Please repeat, from the entries that follow, the lines from the one containing "ЮНЕСКО (240, 345)" through the one containing "Edna пита (41, 1426)" exactly, adding nothing.
═══ RAW DATA
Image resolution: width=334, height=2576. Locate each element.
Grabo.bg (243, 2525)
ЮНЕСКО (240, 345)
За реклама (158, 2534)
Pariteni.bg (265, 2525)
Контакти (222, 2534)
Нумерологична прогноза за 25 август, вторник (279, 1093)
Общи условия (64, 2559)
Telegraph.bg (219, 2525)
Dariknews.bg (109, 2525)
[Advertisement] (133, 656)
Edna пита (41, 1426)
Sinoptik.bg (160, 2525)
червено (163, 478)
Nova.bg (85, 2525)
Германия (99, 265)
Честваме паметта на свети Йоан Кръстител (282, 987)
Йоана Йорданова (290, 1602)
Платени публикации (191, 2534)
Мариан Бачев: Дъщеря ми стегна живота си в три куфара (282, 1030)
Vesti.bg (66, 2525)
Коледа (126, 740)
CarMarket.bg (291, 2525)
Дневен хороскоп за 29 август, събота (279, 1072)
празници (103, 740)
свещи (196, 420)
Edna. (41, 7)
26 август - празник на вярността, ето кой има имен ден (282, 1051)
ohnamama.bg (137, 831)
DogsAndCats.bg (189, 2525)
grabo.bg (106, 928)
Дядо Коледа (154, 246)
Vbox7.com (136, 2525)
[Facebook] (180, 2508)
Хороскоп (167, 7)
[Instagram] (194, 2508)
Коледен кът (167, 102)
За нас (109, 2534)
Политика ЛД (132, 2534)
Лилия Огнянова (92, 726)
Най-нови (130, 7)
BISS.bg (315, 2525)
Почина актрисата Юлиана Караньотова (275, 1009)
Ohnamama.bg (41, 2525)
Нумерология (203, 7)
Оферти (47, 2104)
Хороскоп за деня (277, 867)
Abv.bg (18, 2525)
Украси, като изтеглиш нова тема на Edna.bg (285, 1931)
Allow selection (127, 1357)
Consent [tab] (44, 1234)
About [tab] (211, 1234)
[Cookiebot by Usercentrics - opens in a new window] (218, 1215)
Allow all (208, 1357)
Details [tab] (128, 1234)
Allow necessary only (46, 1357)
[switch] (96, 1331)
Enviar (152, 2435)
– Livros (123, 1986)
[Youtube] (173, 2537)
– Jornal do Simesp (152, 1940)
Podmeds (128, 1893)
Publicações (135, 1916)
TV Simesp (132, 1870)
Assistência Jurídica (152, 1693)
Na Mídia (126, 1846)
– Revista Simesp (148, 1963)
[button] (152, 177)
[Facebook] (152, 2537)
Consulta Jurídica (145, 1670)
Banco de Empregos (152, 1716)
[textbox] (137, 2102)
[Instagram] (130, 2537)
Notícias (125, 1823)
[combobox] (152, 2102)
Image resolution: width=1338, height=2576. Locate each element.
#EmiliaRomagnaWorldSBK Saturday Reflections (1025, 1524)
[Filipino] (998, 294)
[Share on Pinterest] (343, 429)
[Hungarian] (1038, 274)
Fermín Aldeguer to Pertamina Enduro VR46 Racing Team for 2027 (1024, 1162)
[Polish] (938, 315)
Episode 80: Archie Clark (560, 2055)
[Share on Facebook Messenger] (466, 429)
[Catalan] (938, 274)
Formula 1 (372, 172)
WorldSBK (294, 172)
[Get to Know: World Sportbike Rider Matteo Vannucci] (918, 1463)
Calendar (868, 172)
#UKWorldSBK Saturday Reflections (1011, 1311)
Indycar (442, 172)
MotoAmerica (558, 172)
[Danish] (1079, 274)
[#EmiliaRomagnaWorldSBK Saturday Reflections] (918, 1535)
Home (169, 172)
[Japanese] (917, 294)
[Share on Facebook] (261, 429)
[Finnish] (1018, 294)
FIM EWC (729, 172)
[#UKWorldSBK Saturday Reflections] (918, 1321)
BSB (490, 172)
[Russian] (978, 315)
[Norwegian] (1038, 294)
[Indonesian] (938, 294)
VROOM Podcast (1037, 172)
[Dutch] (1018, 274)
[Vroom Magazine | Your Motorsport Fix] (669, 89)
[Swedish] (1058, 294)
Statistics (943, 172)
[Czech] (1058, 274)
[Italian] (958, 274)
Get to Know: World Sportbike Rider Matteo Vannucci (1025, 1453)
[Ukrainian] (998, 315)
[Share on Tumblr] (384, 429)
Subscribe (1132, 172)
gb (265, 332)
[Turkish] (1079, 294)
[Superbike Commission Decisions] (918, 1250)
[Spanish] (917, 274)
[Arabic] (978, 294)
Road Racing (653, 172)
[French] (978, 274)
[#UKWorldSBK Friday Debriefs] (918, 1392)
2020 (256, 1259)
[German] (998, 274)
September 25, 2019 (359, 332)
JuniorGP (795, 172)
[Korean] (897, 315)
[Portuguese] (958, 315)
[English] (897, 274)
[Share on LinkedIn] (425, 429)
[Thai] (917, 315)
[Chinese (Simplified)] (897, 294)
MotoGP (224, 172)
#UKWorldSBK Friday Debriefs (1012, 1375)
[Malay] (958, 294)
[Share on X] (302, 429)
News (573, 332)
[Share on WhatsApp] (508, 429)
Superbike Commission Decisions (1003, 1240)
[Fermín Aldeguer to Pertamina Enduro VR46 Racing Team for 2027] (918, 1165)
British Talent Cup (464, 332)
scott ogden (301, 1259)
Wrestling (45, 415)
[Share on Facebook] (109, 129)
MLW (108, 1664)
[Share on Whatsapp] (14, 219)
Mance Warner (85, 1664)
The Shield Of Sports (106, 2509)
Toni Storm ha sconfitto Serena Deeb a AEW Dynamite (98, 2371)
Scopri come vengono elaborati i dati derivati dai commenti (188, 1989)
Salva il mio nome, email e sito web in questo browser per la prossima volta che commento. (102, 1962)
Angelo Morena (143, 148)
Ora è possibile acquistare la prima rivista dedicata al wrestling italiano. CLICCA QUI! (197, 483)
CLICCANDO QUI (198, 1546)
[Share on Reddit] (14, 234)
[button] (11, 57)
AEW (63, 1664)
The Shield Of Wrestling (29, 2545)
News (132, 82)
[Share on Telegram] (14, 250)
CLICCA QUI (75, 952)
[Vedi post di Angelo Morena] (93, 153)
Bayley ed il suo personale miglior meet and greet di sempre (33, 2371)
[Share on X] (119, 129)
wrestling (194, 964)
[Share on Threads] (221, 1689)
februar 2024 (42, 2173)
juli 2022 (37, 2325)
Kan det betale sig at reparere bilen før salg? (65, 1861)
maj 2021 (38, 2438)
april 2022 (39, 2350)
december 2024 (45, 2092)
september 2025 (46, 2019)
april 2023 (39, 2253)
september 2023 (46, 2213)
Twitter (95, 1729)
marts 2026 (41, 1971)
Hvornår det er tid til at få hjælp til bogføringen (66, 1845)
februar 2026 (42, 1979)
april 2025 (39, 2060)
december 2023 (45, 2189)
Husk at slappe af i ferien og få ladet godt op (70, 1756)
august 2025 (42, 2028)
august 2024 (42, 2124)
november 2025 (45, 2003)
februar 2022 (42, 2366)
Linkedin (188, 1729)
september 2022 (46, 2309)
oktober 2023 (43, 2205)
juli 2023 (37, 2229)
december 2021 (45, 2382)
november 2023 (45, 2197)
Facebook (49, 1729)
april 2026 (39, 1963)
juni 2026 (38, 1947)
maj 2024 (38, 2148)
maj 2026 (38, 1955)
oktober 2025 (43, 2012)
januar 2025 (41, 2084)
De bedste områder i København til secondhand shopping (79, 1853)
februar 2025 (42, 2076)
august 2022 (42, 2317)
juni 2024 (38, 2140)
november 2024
══════
» ANSWER TO THE PROBLEM
ЮНЕСКО (240, 345)
За реклама (158, 2534)
Pariteni.bg (265, 2525)
Контакти (222, 2534)
Нумерологична прогноза за 25 август, вторник (279, 1093)
Общи условия (64, 2559)
Telegraph.bg (219, 2525)
Dariknews.bg (109, 2525)
[Advertisement] (133, 656)
Edna пита (41, 1426)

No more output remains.